Masculine Privilege
When the U.S. Senate rammed through the confirmation of Judge Brett Kavanaugh last weekend, it perpetuated anti-female biases as old as Western civilization. “The male is by nature superior, and the female inferior,” wrote the Greek philosopher Aristotle, whose teachings supported laws for centuries, “The one rules and the other is ruled.” The Bible also preached male superiority. Under Jewish and later, Christian, teachings women, children, and slaves were not allowed to testify in court because they had “flighty minds” and women were routinely valued lower than men.
These prejudices shaped views on rape for millennia. The accusation by the woman known only as “Potiphar’s wife” that the Hebrew prophet Joseph had raped her remained a symbol of falsehood for ages and was frequently depicted by artists like Rembrandt. The fear of such an “uncorroborated” rape charge and the consequent protection of men constituted law until recently. Up to 1972, a woman had to produce two witnesses to the act to prove rape in New York State, as well as show defensive wounds on her body.
I and many others found Dr. Christine Blasey Ford’s assertion of sexual harassment against Brett Kavanaugh completely convincing. She had done her best not to make this charge public: by writing Pres. Trump directly when he put Kavanaugh on his short list of nominees, by contacting her congressional representative and asking her to keep the news private, and then by writing Sen. Feinstein and making the same request. When questioned, she did not seem at all partisan. She admitted she was fearful and emotional, but kept those feelings under control.
All this was used against her. Why had she not come forward sooner? (In my rape crisis program, we had a pamphlet called “I Never Told Anyone,” because this practice was so common.) Why had she come forward at all? How dare she “smear” this exemplary candidate?

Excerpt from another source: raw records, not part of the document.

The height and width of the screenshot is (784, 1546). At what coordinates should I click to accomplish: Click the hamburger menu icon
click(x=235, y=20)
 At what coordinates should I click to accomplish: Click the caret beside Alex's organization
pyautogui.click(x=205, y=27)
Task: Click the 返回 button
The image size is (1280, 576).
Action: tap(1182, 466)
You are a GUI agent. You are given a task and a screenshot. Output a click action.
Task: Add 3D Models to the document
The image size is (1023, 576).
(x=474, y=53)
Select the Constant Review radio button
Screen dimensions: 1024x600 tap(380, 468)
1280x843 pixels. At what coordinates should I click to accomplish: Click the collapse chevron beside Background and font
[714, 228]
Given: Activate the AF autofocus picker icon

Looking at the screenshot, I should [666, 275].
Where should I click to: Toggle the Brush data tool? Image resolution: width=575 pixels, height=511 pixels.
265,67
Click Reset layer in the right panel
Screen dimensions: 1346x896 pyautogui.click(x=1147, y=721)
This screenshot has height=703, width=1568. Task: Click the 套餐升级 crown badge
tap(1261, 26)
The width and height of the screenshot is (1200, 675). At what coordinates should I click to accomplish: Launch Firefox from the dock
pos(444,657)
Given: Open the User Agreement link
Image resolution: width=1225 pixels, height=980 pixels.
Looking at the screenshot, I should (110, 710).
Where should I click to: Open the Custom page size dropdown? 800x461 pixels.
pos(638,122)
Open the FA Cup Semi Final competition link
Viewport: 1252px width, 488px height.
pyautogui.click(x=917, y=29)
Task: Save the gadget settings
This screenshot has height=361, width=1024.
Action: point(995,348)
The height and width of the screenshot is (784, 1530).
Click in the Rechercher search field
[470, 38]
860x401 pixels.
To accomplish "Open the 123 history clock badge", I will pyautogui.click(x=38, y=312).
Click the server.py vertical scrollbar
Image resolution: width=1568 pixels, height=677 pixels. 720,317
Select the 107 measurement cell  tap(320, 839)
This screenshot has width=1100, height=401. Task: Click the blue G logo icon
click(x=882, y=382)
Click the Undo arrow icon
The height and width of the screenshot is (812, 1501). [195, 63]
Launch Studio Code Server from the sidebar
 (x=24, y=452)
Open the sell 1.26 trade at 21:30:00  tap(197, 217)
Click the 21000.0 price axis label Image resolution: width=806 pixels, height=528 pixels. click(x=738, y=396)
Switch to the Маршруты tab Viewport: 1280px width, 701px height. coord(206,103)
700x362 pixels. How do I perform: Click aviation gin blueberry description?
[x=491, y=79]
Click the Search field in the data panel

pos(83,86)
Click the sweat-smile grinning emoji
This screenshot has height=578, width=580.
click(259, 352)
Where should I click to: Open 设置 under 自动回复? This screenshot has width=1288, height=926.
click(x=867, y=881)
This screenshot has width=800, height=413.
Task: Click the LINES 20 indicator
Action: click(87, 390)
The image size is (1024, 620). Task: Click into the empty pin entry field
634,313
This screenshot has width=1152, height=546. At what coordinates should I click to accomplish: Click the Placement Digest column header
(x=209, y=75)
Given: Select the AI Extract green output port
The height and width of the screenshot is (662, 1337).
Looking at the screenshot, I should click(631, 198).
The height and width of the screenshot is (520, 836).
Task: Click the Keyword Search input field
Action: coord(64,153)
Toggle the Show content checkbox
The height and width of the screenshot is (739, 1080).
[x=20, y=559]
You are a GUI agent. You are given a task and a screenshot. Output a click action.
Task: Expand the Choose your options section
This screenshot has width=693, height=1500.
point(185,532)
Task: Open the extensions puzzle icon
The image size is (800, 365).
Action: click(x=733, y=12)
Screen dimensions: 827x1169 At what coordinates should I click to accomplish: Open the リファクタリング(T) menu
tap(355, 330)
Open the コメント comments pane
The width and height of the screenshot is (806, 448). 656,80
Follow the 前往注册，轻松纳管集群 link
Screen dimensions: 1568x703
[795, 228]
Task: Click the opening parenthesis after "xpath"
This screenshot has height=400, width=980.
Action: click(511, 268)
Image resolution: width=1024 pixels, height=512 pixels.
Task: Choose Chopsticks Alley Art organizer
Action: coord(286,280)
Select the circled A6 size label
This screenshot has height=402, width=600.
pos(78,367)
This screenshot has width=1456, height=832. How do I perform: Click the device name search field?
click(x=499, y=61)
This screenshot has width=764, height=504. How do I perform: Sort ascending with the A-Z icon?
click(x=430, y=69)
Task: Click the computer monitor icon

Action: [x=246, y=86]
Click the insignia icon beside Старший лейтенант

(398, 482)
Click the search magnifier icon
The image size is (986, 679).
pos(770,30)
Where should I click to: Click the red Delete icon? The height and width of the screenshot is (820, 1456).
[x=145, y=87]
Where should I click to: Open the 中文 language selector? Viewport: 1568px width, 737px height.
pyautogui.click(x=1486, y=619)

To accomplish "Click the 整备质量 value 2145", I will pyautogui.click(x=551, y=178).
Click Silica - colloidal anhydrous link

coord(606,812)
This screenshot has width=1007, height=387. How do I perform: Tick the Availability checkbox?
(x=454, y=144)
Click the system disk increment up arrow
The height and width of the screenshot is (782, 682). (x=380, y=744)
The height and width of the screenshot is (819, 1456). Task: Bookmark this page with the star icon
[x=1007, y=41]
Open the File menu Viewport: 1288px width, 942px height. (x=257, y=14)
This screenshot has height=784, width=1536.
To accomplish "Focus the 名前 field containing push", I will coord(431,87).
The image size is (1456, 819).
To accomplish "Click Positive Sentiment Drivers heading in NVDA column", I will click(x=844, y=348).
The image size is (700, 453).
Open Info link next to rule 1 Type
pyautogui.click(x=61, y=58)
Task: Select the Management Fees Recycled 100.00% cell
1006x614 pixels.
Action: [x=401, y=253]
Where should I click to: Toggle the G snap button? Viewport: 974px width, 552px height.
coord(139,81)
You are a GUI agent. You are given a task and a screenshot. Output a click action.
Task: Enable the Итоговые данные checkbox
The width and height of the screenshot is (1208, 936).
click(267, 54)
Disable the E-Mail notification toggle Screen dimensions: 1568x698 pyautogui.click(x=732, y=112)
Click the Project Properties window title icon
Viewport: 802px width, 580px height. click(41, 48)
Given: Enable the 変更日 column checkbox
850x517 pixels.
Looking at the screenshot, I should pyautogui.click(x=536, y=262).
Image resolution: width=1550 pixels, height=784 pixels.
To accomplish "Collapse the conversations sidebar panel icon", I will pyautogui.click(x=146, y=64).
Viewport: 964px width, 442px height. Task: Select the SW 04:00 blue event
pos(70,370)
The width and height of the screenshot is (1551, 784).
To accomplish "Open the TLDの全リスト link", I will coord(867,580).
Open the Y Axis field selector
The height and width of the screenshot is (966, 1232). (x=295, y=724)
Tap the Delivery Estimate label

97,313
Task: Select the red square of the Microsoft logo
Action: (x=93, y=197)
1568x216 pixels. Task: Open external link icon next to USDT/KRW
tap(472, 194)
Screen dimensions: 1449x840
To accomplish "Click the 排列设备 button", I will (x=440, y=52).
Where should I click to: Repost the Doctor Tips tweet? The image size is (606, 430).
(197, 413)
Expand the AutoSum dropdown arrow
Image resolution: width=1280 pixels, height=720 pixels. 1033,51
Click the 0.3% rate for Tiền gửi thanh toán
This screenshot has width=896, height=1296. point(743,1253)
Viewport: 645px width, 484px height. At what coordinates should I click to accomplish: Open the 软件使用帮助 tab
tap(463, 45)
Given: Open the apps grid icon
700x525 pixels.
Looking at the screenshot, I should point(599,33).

The candidate himself used all the tactics unavailable to a woman like Blasey Ford, but at his disposal as a straight man. He showed extreme emotion, gulping and panting, crying and screaming. He accused his accusers of being partisan “destroyers.” He insisted that nothing could be corroborated. When questions did not suit him, he turned them back on his questioners. These tactics worked. The eleven white male Republican senators on the committee instantly took his side.
I have not used the word “white” before because of course this scenario occurred earlier, when the black Supreme Court candidate, Clarence Thomas, was accused of sexual harassment by a black law professor, Anita Hill. Thomas also invoked male privilege, while adding the race card, charging that believing Hill would constitute a “high-tech lynching.” His tactic worked as well as Kavanaugh’s twenty-seven years later.
Has anything changed since then? Yes, there are more women in public office. Yes, women have some more rights. But still, as Sen. Patrick Leahy proclaimed on October 6, after declaring that he had voted in favor of many Republican judges, Kavanaugh “has been relentlessly dishonest under oath…I have never seen a nominee so casually willing to evade or deny the truth in service of his own raw ambition.”
Complaining, as many others have, that only ten percent of Kavanaugh’s judicial record had been made available to the Judiciary Committee by its Republican majority, Leahy went on to denounce the “sham” FBI investigation. Limited by Pres. Trump to last only one week and to question very few persons, it “fell short by design.” Kavanaugh was voted in 50-48, almost completely on party lines. The vote was marked by unprecedented demonstrations against it.
Events like this have consequences, since they encourage those who share the same convictions. Trump empowered Kavanaugh; Kavanaugh empowered, among others, an associate professor at Brooklyn College to write in his public blog, “If someone did not commit sexual assault in high school, then he is not a member of the male sex….The Democrats have become a party of tutu-wearing pansies, sissies who lack virility, a sense of decency or the masculine judgment that has characterized the greatest civilizations: classical Athens, republican Rome, and the nineteenth century United States.” What did all three of these societies have in common? They owned slaves and subordinated women.
What can we do now? By 1853, the eminent Quaker Lucretia Mott had fought for decades to end slavery and demand the vote for women. She declared, “Any great change must expect opposition, because it shakes the very foundation of privilege.” Mott lived to see enslaved peoples’ emancipation, but died almost forty years before women’s suffrage became legal in the United States. Like her, we must keep on keeping on. The most important effort now is to get out the Democratic vote on November 6.